Sindicato afirma que funcionários das agências dos Correios do Alto Tietê aderem à greve — Foto: Reprodução/TV Diário
Sindicato afirma que funcionários das agências dos Correios do Alto Tietê aderem à greve — Foto: Reprodução/TV Diário
Com a greve dos Correios 70% dos funcionários estão parados no Alto Tietê. A avaliação é do Sindicato dos Funcionários dos Correios de São Paulo, Grande São Paulo e Sorocaba (Sintect-SP). Já os Correios informam que um levantamento parcial, na manhã desta terça-feira (18), mostrou que 83% do efetivo total da empresa no Brasil está trabalhando regularmente.
O G1 pediu dados do Alto Tietê, mas os Correios enviaram apenas dados nacionais.

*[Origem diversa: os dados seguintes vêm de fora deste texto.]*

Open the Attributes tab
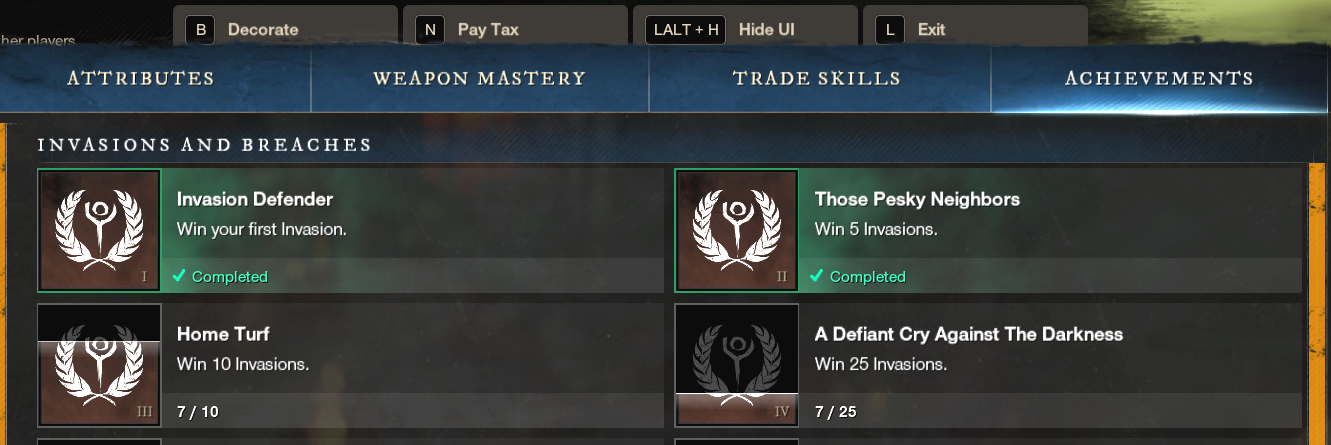The width and height of the screenshot is (1331, 445). pyautogui.click(x=141, y=78)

A paralisação dos empregados teve início nesta segunda-feira (17).
O Sindicato afirma que as agências têm abertura obrigatória, mas que o serviço foi afetado. “Mas 300 mil cartas simples e 50 mil cartas registradas, encomendas e Sedex aqui na região até sexta-feira podem deixar de ser entregues por conta da greve”, avalia o diretor de base do Sintect- SP na região do Alto Tietê, Milton de Jesus.
Reivindicações
Jesus explica que a categoria tenta negociar com a empresa desde junho. O diretor afirma ainda que pauta dos Correios tem 9 cláusulas, enquanto a do sindicato tem 79.
O ponto principal de divergência entre funcionários e empresa, segundo Jesus, é a validade do dissídio da categoria que estaria em vigor até 2021. “Mas os Correios recorreram ao Superior Tribunal Federal (STF) e uma liminar derrubou a clausula 79, em que o dissídio tinha dois anos de validade para um ano. Com pandemia que não pode ter reunião, assembleia não tem como negociar isso. Tentamos revogar essa liminar e deflagramos a greve. Esse ano não consegue negociar direito por conta disso.”
O diretor completa que a categoria nem cogitou aumento salarial e só quer manter as cláusulas que venceriam no dia 21 de julho de 2021. Como a decisão foi do STF, o sindicato recorreu ao Supremo. “O julgamento eletrônico está marcado de 14 a 21 de agosto. Só o Toffoli (ministro Dias Toffoli) deu voto favorável a manter liminar dele mesmo. E aguarda votação dos outros ministros.”
Outro Lado
Os Correios afirmam que desde o início das negociações com as entidades sindicais tiveram um objetivo primordial: cuidar da sustentabilidade financeira da empresa, a fim de retomar seu poder de investimento e sua estabilidade, para se proteger da crise financeira ocasionada pela pandemia. “Conforme amplamente divulgado, a diminuição de despesas prevista com as medidas de contenção em pauta é da ordem de R$ 600 milhões anuais. As reivindicações da Fentect, por sua vez, custariam aos cofres dos Correios quase R$ 1 bilhão no mesmo período – dez vezes o lucro obtido em 2019. Trata-se de uma proposta impossível de ser atendida.”
De acordo com a empresa, nenhum direito foi retirado, apenas foram adequados os benefícios que extrapolavam a CLT e outras legislações, de modo a alinhar a estatal ao que é praticado no mercado.
Os Correios destacam que os trabalhadores continuam tendo acesso ao benefício do auxílio-creche, para dependentes com até 5 anos. “Os tíquetes refeição e alimentação também continuam sendo pagos, conforme previsto na legislação que rege o tema, sendo as quantidades adequadas aos dias úteis no mês, de acordo com a jornada de cada empregado: 22 tíquetes para quem trabalha de segunda a sexta-feira e 26 tíquetes para os empregados que trabalham inclusive aos sábados ou domingos. Estão mantidos ainda – aos empregados das áreas de Distribuição/Coleta, Tratamento e Atendimento -, os respectivos adicionais.”
Os Correios ressaltam que, dentre as medidas adotadas para proteger o efetivo durante a pandemia, a empresa redirecionou empregados classificados como grupo de risco para o trabalho remoto – bem como aqueles que coabitam com pessoas nessas condições –, sem qualquer perda salarial.
Atendimento
De acordo com os Correios foi colocado em prática o Plano de Continuidade de Negócios para minimizar os impactos à população. Entre as medidas tomadas pela empresa estão o deslocamento de empregados administrativos para auxiliar na operação, remanejamento de veículos e a realização de mutirões.
Os Correios destacam que a rede de atendimento está aberta em todo o país e os serviços, inclusive Sedex e PAC, continuam sendo postados e entregues em todos os municípios.